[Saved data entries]
--------------------------------
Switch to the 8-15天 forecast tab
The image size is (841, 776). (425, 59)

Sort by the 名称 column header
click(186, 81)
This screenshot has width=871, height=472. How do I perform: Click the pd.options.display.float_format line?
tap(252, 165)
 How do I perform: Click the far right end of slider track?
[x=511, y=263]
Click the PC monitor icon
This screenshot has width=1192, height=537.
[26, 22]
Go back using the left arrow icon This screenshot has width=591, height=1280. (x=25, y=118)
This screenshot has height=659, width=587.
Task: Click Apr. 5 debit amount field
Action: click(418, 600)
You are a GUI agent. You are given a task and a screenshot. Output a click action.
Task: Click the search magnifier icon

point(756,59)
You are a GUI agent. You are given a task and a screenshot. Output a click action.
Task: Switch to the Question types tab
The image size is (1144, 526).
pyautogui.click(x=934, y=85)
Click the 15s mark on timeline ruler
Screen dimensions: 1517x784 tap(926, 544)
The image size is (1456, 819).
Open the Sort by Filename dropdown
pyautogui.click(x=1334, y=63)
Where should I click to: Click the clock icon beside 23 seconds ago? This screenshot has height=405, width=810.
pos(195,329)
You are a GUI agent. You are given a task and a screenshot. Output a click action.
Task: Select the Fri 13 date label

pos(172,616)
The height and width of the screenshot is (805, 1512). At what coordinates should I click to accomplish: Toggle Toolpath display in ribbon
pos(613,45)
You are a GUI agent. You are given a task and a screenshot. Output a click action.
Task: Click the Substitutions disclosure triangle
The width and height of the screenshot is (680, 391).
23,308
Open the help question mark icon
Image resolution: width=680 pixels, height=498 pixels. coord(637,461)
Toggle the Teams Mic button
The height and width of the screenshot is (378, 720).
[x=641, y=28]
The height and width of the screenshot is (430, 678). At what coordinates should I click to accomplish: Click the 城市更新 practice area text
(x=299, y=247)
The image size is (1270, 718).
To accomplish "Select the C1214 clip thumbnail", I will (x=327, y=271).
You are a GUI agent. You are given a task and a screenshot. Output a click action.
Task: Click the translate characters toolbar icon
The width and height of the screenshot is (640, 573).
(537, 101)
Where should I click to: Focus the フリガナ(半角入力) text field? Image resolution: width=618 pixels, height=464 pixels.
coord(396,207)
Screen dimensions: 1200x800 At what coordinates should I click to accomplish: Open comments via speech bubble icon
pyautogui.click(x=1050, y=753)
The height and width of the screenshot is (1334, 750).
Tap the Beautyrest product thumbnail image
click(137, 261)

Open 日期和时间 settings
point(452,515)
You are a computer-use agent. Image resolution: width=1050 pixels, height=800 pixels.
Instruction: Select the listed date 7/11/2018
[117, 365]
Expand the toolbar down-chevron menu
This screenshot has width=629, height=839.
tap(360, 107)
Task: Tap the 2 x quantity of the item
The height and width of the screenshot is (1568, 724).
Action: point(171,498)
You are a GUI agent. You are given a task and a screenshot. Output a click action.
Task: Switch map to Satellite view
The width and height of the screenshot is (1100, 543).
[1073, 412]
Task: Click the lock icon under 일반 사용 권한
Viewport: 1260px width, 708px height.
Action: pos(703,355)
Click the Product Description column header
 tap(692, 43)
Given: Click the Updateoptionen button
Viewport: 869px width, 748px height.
--------------------------------
**Your goal**
Scan the lines above for the word "toolbar" and copy every one where it occurs.

**Problem solution**
Task: Click the translate characters toolbar icon
Expand the toolbar down-chevron menu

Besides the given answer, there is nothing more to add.